Policy and Capacity Adjustments
To address the crisis, INEM and the Portuguese Firefighters League have stationed additional ambulances at hospitals with shuttered obstetrics wards, aiming to guarantee rapid transfers. The SNS24 Pregnant/Gynecology line uses triage protocols to direct calls appropriately, and INEM can redirect laboring women to private hospitals with public contracts if SNS capacity is exhausted.
Healthcare authorities have established guidelines governing inter-hospital transfers of pregnant women, stipulating that transfers should be carefully managed when the risk of complications during transport is high—such as uncontrolled hypertension, heavy vaginal bleeding, or imminent delivery. Low- and moderate-risk cases must be transported in medicalized ambulances with specialized nursing or medical staff. Each hospital is responsible for adapting these guidelines to local contingency plans.
Broader Demographic Context
Portugal's overall birth rate has shown signs of recovery in recent years, offering some encouragement for a country long concerned about demographic decline. However, this uptick also amplifies pressure on an already stretched maternity care network.

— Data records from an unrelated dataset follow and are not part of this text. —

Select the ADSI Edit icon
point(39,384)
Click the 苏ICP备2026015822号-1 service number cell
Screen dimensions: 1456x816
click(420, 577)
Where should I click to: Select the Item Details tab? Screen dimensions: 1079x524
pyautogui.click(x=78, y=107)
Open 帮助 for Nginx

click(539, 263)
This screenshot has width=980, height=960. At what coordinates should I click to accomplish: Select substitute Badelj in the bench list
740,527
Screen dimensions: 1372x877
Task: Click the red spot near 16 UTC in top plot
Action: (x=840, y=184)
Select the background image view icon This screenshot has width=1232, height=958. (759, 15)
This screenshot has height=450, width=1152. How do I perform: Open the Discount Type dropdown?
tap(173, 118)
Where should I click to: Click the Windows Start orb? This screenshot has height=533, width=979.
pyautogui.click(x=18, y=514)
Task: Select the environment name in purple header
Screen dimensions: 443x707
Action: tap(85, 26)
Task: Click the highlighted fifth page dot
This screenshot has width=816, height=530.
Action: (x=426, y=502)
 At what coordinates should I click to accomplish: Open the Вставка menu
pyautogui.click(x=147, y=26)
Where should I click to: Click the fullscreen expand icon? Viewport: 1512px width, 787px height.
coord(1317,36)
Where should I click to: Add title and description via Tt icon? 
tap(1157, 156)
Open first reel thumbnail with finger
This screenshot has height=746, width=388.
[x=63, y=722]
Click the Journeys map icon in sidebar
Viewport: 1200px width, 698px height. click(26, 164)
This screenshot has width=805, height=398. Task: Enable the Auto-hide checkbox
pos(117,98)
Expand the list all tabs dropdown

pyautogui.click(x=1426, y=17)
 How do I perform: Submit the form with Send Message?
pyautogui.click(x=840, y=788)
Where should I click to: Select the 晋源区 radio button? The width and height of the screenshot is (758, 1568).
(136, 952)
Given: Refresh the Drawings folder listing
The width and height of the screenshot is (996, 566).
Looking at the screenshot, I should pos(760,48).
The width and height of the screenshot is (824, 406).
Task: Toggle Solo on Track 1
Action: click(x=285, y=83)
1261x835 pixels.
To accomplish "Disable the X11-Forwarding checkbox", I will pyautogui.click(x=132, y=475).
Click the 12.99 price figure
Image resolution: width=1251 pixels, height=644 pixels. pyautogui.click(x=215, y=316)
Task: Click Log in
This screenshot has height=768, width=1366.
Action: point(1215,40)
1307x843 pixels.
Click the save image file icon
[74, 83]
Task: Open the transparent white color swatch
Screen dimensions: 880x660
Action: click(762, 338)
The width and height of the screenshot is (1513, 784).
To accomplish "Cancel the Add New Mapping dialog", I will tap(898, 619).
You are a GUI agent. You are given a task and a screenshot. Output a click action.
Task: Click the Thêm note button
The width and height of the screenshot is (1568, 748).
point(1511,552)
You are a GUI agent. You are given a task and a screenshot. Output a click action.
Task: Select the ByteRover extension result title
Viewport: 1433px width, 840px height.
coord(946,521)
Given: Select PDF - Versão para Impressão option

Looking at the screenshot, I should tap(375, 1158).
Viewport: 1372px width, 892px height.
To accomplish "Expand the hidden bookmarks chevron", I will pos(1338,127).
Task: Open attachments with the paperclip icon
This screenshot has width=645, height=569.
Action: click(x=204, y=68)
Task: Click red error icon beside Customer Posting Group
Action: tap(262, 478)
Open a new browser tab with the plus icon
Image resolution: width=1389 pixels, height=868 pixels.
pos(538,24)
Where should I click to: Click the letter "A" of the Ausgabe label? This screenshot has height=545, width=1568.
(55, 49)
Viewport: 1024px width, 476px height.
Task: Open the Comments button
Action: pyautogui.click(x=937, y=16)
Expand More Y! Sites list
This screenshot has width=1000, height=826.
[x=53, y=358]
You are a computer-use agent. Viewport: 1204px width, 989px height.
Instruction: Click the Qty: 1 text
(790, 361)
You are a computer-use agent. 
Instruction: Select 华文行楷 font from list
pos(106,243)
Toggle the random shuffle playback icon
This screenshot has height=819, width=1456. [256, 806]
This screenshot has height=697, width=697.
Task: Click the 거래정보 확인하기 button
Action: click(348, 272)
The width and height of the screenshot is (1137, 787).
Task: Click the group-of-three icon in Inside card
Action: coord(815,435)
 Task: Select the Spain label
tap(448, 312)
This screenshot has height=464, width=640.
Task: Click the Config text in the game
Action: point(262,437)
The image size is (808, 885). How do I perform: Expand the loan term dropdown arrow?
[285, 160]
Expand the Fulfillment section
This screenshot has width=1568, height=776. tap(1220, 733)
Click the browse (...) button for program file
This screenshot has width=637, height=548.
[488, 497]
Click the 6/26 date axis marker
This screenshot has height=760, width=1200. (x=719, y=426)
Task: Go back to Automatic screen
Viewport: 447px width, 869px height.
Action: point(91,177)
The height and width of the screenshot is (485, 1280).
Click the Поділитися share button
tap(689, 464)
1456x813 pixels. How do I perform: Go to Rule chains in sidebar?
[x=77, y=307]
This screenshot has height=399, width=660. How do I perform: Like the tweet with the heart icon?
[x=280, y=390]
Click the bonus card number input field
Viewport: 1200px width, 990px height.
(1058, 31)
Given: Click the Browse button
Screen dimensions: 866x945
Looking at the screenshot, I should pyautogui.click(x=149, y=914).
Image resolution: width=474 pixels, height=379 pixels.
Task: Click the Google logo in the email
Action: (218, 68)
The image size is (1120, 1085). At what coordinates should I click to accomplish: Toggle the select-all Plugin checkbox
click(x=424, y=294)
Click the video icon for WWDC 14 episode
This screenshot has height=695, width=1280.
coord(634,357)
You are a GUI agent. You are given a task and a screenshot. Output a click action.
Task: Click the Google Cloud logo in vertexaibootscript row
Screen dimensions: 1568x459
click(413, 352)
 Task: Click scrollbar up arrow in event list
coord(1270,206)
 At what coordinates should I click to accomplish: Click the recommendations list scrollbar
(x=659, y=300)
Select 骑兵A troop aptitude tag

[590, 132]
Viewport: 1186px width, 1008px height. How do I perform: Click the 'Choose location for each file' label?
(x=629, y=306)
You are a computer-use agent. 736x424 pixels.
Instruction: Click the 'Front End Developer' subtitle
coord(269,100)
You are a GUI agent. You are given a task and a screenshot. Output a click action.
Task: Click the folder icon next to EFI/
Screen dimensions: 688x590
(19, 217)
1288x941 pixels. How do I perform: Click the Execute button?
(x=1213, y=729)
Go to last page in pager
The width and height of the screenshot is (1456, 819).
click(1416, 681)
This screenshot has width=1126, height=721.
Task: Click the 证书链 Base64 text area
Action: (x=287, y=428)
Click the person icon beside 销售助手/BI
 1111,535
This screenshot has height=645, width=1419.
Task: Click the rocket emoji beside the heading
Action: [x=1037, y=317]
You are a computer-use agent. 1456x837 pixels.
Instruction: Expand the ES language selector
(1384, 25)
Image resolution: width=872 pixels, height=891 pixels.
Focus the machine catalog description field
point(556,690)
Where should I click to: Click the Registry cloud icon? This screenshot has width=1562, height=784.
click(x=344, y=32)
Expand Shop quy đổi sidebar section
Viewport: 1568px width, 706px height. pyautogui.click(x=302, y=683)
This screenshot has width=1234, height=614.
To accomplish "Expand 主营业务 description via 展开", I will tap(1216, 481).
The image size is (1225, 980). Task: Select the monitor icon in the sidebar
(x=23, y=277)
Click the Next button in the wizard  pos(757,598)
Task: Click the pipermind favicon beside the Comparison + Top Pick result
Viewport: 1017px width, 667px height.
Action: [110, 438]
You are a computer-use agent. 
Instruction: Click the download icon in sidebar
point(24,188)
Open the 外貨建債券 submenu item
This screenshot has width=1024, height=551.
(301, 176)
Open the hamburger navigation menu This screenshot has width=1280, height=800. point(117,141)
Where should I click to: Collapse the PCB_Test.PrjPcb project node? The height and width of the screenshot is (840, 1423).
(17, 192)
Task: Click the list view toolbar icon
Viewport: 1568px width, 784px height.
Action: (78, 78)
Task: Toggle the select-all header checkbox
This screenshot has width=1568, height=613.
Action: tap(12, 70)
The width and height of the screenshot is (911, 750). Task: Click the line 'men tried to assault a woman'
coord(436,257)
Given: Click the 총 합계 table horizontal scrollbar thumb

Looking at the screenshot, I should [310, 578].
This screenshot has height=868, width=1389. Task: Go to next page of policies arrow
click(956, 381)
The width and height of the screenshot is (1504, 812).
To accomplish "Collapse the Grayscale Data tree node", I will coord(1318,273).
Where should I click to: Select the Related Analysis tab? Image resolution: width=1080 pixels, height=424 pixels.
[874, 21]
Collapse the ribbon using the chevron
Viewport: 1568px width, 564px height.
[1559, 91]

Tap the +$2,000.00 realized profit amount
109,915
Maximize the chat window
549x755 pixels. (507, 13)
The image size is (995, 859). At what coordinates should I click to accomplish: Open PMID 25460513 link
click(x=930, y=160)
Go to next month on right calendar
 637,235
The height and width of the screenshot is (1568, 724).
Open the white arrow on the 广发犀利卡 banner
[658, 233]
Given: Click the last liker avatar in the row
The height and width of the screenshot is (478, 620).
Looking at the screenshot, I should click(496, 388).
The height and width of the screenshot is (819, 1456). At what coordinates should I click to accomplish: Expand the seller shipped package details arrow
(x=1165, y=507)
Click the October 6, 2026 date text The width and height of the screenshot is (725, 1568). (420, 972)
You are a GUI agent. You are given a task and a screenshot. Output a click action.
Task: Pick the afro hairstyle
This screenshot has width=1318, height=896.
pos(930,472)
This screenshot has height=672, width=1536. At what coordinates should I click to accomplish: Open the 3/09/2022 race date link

Emergency obstetric response—once a rare backup—is now an increasingly routine feature of Portugal's healthcare landscape. The Soure birth this week was a success, but it highlights a system facing real pressures. For residents, the takeaway is clear: if you or a partner are pregnant, familiarize yourself with the SNS24 Pregnant line, keep your Maternal Health Booklet up to date, and understand which hospitals in your region maintain 24-hour obstetrics capacity. In an environment where closures and capacity constraints are common, preparation can make the difference between a safe delivery and a roadside emergency.